Pensions - Articles - Focus on surplus extraction likely to have limited use


Surplus extraction unlikely to be often appropriate but still positive move. Minimum threshold and strong support for trustees necessary. Public sector consolidator model has merit but price of entry must be fair and must reach target market first. Government underwriting will be key to its success but presents risk in asking taxpayers to guarantee private sector DB pensions.

 Broadstone has responded to the Department for Work & Pensions (DWP) proposals for a public sector consolidator and the treatment of scheme surpluses.

 Broadstone welcomes the government’s interest in making it easier for schemes to pay out surplus assets as there are currently significant barriers to this. As funding levels improve, these need to be considered because the current rules can actively deter company investment in their schemes.

 However, Broadstone questions whether paying out surplus assets will arise, or be appropriate, that often. The majority of schemes appear unlikely to generate large enough surpluses in an ongoing scenario to make this worthwhile given generally lower risk investment strategies, continued running costs (which can be material for smaller schemes) and a desire to move towards end-game solutions.

 Many employers and trustees will be wary of materially re-risking their investments now given the risk of deficits re-emerging and with additional regulation looming.

 On the subject of a public sector consolidator, Broadstone believes the proposals have merit and that a public sector consolidator could help many pension schemes achieve their long term goals while ensuring that member benefits are secure.

 However, Broadstone recommends caution in some of the more ambitious aspects of the proposals such as including open schemes or those in deficit, encouraging the DWP to focus on well-funded schemes who are simply unattractive to the existing insurance market due to their small size or complexity.

 A challenge for the public sector consolidator will be setting a fair price of entry and ensuring it reaches its target market when realistically there will be practical limitations in the number of transactions that might be achieved in the first few years.

 A further key factor to the success or failure of any public sector consolidator will be the level of underwriting provided and how quickly it can achieve sufficient scale to run efficiently.

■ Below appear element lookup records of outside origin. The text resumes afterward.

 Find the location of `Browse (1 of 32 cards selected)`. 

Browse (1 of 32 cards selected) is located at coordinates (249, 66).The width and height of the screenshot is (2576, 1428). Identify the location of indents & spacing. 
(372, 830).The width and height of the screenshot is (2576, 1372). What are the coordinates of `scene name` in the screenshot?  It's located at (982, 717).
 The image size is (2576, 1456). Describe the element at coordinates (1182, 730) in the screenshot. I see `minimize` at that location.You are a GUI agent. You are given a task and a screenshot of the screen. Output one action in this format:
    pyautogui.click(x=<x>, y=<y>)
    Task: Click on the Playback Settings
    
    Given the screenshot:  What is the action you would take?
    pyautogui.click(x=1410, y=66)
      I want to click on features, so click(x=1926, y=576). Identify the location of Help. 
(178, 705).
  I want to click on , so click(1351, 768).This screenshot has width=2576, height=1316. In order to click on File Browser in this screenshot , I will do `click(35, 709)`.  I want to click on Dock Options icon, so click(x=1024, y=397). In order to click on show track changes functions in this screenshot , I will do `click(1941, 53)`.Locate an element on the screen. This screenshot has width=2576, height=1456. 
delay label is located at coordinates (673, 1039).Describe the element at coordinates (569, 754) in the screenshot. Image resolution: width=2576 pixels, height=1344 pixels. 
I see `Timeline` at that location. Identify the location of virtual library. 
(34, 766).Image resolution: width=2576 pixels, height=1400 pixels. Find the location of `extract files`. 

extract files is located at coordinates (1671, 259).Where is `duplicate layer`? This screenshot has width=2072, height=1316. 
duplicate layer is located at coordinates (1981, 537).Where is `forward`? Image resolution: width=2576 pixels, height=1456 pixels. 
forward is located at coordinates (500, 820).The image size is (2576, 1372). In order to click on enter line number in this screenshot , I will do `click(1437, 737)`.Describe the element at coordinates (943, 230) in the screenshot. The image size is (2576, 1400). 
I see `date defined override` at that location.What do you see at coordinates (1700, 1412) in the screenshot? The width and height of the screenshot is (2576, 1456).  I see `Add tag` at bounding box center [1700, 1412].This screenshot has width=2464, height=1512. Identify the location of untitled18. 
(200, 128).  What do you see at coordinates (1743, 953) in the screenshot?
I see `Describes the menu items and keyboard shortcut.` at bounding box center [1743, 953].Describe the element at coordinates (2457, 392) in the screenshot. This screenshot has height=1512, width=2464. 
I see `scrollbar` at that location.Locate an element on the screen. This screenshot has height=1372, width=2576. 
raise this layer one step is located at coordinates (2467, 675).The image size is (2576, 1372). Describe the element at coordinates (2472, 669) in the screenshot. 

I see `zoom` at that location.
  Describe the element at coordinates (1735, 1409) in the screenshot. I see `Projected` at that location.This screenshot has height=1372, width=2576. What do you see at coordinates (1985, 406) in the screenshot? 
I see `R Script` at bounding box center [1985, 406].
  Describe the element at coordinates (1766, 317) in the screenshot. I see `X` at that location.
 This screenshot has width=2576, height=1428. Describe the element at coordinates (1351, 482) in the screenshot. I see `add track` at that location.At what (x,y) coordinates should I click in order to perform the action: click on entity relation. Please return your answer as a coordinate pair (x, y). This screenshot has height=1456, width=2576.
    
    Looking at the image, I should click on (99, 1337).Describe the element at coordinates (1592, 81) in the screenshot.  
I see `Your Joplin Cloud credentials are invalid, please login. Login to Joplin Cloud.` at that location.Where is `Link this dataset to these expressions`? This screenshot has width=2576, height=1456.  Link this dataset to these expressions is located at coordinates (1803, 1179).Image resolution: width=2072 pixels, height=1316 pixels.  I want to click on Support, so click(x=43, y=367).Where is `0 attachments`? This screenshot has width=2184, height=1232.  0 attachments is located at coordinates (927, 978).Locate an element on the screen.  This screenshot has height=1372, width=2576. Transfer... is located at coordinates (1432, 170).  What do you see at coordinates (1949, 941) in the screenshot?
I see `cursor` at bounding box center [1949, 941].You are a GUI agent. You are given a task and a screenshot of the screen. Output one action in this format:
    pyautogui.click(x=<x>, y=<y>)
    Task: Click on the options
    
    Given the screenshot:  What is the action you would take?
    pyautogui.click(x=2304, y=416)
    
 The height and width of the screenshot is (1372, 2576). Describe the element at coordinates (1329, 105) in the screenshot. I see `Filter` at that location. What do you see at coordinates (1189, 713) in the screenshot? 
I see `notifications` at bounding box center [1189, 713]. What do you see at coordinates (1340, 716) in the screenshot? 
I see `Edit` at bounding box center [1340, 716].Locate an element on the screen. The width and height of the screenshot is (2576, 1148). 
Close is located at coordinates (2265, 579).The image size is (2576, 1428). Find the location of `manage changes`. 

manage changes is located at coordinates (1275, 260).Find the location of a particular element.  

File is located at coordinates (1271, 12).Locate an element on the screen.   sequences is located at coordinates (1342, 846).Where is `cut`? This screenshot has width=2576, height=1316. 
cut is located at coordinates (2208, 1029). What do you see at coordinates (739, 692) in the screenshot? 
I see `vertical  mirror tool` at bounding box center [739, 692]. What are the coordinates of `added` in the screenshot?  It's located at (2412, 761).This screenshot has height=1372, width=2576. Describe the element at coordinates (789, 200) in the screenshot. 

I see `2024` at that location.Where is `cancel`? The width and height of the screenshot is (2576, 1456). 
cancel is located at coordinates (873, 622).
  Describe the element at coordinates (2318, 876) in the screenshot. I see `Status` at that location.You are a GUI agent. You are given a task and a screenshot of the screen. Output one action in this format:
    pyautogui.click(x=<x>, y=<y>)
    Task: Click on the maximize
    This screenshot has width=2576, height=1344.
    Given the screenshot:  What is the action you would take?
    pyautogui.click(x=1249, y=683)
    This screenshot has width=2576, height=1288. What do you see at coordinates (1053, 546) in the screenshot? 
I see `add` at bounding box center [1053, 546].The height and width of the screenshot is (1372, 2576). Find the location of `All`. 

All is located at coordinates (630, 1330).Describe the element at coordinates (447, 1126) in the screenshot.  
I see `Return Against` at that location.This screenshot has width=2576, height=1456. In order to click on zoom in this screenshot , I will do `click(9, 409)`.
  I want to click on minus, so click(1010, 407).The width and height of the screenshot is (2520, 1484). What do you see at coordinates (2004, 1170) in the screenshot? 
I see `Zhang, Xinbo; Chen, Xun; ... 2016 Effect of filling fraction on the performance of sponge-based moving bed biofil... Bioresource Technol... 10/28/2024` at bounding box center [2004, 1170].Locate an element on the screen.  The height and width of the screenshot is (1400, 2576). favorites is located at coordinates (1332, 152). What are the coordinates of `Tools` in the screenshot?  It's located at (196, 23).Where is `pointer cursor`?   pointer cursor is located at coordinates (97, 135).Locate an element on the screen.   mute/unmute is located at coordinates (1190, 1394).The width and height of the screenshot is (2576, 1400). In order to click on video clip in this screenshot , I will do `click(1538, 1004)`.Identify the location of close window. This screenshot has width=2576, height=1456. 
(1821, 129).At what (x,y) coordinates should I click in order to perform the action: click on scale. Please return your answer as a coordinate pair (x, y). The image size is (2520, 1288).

 Broadstone does not see any realistic option other than government backing to this project, although there is clearly political risk in asking tax payers to guarantee private sector defined benefit pensions. On the upside, the message that the government would be ensuring member benefits are secured is a positive one and consolidating scheme assets in this manner would enable the investment in productive finance that the Chancellor is looking for.

 Sarah Elwine, Actuarial Director at Broadstone, commented: "The idea of a public sector consolidator definitely has merit in increasing end-game options for schemes that are currently unattractive to commercial providers.

 “It has the additional benefits of increasing levels of investment in high-growth UK assets, a flagship government policy, and we recommend that careful thought is given to minimising potential market distortions, augmenting rather than disrupting the options available to trustees. Any consolidator will have to carefully balance the potential conflicts between these objectives and guaranteeing member security which must remain the priority.

 “It should also be noted that the landscape could change markedly between now and the mooted market entrance of a consolidator in late 2026.

 David Brooks, Head of Policy at Broadstone, added: “In terms of refunding surpluses, we understand there is a call for some schemes to lower barriers and ensure the scheme surpluses are not trapped as funding levels improve. However, to protect members, we would like to see strong support for trustees to guide decision making and prevent them facing undue pressure or criticism when considering this option.”